Faites des parents, qu’ils disaient…

avril 12, 2011

Aujourd’hui, la DH rapportait que 11% des Belges seraient prêts à héberger leurs parents malades ou dans le besoin.

L’article (http://www.dhnet.be/infos/societe/article/349957/11-des-belges-prets-a-heberger-leurs-parents-malades-ou-dans-le-besoin.html), diffusé sur FB, n’a pas manqué de faire réagir certains porte-drapeaux de nos belles valeurs de solidarité familiale envolées.

 

Quelques extraits choisis:

« Lamentable !!! »

« (…) il n’existe rien d’autre que des « mouroirs », nous n’avons humainement pas le choix… »

« C’est un devoir de s’occuper de nos parents et ce, quelle que soit la situation dans laquelle on se trouve. »

« Mes parents ont aussi travaillé comme des malades pour espérer que leur fils s’en sorte mieux qu’eux. Mon père était ouvrier et ma mère ne travaillait pas. Ca ne leur a pas empêché de s’occuper de Leurs parents. Autre temps, autres mœurs! »

En fait, ils ont raison. C’est lamentable. On n’a humainement pas le choix étant données les conditions de vie dans un home « bon marché » (notez les guillemets), souvent un mouroir. Autre temps, autre moeurs.

Par contre, là où ils se fourvoient, c’est en retournant le couteau dans la plaie de tous ceux qui, même s’ils n’ont pas le choix humainement, n’ont qu’une option matérielle: laisser papa-maman dans leur maison. Ou les envoyer dans un home du CPAS.

Parce que (puisqu’il faut encore expliquer des choses pareilles):

– De nos jours, dans un couple, il faut travailler à deux. Et même comme ça, dans un couple moyen, les fins de mois sont serrées. Et c’est pas une pension minable et insuffisante qui compenserait les frais supplémentaires.

– De nos jours, les familles monoparentales sont légion. Vous en connaissez beaucoup, vous, des familles monoparentales qui vivent dans des endroits assez grands pour accueillir quelqu’un en plus? Qui ont assez de sous pour ça? Qui ont du temps à consacrer à des parents impotents?

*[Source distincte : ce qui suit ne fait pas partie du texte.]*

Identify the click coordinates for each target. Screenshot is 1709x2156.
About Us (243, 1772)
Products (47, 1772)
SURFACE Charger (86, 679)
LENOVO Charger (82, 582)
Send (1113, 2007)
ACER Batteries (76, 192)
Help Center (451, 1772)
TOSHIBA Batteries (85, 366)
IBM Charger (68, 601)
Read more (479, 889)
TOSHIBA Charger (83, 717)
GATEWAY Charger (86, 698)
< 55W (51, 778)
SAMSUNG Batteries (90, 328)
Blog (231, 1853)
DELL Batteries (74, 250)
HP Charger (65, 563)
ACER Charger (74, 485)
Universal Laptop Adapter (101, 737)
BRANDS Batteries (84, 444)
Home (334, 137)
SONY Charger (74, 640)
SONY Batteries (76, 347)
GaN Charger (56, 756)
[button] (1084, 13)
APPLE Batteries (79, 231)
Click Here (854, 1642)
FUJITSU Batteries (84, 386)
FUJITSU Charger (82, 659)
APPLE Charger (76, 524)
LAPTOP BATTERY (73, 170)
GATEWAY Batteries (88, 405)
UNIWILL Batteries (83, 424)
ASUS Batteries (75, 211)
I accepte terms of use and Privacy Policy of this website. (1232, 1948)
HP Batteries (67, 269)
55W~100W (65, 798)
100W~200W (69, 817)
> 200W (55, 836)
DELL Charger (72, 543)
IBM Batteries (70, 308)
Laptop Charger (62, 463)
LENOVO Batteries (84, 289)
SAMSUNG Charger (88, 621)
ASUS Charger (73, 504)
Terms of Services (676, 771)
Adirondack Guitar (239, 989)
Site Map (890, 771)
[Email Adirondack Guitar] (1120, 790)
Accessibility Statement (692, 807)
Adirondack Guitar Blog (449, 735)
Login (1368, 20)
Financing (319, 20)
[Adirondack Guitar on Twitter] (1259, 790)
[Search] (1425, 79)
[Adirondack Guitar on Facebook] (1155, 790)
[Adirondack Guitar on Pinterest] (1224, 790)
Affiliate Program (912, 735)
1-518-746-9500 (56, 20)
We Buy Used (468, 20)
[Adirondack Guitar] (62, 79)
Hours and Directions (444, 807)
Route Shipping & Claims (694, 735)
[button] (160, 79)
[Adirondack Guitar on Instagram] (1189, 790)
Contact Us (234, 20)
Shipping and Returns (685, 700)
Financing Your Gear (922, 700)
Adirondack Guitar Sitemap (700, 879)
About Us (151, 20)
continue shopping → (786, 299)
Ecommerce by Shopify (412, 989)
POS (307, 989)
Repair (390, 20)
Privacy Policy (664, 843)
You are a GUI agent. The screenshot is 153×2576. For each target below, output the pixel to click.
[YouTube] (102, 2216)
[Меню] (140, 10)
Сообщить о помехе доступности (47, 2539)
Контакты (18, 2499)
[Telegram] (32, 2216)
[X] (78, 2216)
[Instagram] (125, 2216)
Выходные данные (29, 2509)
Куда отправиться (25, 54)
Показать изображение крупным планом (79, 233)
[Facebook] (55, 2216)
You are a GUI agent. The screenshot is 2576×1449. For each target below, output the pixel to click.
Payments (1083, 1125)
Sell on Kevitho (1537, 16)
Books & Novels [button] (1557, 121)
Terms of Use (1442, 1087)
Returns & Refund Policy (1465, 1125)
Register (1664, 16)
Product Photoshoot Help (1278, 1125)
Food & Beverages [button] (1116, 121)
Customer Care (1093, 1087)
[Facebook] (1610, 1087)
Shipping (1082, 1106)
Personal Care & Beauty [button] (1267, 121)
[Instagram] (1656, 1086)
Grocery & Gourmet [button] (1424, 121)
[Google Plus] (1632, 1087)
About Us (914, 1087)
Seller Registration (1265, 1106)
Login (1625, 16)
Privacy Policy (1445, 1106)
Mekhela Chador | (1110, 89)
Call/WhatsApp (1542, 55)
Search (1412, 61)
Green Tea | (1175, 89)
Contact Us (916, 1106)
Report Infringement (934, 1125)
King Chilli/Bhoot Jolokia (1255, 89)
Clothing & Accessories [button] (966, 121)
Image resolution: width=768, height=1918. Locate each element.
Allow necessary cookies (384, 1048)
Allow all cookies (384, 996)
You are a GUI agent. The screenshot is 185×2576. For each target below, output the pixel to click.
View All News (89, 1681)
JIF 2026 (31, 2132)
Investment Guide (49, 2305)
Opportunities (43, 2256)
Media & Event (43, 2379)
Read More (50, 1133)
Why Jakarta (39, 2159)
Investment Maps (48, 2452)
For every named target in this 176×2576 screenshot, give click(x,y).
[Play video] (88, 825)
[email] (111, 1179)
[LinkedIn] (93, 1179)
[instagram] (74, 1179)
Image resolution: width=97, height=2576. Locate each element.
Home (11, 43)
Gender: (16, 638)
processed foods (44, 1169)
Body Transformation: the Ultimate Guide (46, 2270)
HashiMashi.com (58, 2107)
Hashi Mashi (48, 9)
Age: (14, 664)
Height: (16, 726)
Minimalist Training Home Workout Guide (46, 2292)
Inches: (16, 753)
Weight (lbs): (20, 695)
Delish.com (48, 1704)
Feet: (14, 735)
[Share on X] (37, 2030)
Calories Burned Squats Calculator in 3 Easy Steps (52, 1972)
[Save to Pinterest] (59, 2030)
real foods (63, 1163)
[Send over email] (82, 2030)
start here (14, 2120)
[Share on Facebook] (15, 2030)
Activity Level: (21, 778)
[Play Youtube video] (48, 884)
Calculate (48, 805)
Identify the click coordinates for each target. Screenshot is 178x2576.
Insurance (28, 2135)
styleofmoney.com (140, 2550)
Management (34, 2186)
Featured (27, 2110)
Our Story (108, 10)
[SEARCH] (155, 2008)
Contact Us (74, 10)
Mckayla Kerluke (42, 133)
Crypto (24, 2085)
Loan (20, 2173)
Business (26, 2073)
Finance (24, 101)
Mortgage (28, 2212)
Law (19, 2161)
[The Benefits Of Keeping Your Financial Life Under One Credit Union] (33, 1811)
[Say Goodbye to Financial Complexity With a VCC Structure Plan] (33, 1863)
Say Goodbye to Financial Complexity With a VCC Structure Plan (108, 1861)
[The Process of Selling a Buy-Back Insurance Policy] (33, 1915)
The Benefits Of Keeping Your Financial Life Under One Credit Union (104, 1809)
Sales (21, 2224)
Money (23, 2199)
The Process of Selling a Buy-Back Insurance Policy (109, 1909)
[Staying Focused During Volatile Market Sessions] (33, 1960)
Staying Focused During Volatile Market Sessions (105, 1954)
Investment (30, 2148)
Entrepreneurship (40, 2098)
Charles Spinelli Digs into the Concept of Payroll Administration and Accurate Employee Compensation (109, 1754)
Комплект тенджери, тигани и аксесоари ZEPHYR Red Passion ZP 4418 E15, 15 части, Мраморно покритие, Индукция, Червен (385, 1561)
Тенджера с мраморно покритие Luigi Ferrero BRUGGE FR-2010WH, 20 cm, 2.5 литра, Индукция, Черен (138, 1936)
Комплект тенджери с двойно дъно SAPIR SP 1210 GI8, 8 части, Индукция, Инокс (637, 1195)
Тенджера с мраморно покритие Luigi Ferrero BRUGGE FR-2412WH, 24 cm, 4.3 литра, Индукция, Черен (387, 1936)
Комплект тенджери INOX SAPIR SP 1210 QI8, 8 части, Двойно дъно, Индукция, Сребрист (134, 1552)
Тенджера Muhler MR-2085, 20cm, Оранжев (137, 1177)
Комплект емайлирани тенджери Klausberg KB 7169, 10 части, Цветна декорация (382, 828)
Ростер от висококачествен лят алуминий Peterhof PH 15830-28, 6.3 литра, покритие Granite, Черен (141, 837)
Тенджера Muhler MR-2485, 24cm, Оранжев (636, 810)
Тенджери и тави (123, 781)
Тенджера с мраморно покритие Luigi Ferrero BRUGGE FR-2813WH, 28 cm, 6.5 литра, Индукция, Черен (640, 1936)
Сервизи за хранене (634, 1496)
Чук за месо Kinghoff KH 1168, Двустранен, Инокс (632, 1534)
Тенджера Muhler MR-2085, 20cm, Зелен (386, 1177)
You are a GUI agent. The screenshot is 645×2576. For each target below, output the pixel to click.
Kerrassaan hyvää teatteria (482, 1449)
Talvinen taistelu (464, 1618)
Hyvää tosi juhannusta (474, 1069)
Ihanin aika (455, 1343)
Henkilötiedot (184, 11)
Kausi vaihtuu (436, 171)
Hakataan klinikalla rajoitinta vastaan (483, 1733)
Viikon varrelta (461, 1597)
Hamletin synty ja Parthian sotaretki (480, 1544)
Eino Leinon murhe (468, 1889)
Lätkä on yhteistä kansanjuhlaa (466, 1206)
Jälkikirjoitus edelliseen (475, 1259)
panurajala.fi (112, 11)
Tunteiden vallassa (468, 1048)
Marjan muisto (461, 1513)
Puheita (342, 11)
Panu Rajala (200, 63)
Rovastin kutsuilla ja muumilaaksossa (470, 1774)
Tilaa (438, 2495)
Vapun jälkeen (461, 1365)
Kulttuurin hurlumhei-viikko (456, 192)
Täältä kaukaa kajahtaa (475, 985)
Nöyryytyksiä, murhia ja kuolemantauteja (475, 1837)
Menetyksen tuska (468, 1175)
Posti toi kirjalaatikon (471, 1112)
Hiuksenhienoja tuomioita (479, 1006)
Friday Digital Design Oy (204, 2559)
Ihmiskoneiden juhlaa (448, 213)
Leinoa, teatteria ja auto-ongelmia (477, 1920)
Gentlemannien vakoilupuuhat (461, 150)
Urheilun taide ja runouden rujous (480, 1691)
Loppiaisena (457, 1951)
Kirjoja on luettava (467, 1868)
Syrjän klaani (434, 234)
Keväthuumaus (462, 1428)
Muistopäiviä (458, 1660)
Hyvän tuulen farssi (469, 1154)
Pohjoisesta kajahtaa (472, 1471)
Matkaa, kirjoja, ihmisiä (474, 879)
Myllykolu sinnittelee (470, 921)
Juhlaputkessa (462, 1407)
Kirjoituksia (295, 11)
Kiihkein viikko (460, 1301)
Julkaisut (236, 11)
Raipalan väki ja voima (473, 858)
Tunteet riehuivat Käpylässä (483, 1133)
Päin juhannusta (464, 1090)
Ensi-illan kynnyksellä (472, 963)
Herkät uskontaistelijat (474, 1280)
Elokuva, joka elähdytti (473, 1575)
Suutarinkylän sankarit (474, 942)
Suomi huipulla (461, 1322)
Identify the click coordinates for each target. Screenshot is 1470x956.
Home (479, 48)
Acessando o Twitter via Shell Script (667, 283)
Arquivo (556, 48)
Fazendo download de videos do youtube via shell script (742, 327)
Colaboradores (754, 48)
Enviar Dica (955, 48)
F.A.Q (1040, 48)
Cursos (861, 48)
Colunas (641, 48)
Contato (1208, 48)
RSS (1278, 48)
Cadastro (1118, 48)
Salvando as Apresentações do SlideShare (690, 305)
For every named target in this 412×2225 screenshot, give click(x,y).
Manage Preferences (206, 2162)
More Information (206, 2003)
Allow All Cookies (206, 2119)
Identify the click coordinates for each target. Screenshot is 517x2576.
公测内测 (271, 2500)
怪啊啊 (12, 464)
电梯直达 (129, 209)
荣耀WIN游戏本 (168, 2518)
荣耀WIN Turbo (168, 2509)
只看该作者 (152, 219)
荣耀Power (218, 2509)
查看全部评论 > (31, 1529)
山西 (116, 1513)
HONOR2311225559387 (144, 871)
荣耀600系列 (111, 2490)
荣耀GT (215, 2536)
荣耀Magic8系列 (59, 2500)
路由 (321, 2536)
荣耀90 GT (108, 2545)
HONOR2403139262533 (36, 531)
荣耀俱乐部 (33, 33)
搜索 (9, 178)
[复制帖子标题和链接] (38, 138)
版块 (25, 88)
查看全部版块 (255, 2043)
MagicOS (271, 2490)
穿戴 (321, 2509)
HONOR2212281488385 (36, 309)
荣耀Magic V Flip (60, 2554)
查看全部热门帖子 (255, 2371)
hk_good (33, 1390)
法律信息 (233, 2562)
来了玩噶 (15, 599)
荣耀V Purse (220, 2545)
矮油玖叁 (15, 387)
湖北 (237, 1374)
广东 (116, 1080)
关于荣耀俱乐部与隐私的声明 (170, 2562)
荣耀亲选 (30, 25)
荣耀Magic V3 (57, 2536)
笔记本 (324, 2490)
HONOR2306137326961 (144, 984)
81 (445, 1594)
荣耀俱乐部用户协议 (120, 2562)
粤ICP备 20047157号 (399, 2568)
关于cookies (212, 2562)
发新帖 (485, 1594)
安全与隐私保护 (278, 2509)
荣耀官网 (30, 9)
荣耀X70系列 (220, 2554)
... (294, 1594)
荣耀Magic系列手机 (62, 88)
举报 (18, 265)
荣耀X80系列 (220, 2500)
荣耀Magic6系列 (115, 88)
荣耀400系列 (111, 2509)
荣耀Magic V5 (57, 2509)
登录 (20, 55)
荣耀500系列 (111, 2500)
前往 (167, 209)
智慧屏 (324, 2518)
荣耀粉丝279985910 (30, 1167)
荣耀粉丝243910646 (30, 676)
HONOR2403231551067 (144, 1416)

– De nos jours, les familles nombreuses sont très rares, entre autres parce que les lieux pour prendre nos enfants en charge pendant qu’on gagne de quoi les nourrir (tout juste de quoi, alors une crèche…) sont insuffisants. Ce qui fait que bien souvent, on se retrouve seul ou à deux à devoir gérer la chose. Ce qui financièrement et humainement relève de la gageure (j’en ai vu, des enfants désolés et sur les rotules, quand je m’occupais d’aide à domicile).

– De nos jours, quand on passe d' »isolé » à « cohabitant », on perd beaucoup d’allocations, si on est allocataire.

– De nos jours, qu’ils soient ou non chez nous, nos parents se retrouvent seuls la journée. Une infirmière à domicile, dame de compagnie… ça coûte un salaire (et un bon). Une aide familiale, ça passe, mais ça ne reste pas. Il n’existe AUCUN service de garde à domicile de nuit.

– …

De nos jours, ce ne sont pas les bonnes idées qui manquent. Pourquoi ne pas créer des liens entre des familles monoparentales et un « vieux » propriétaire? Pourquoi ne pas créer des services complets et coordonnés (qui assurent le médical, le social, le ménage, les courses…)? Pourquoi ne pas faire de nos résidences des endroits où il fait bon vivre, comme ça existe parfois?

Ah mais oui, c’est vrai. L’Etat n’a pas les moyens. Et l’Etat, c’est pas facile à attaquer, parce que l’Etat, ça n’a pas de conscience. Alors titillons celle de ceux qui de toute façon sont nés pour travailler/cotiser pour la solidarité nationale.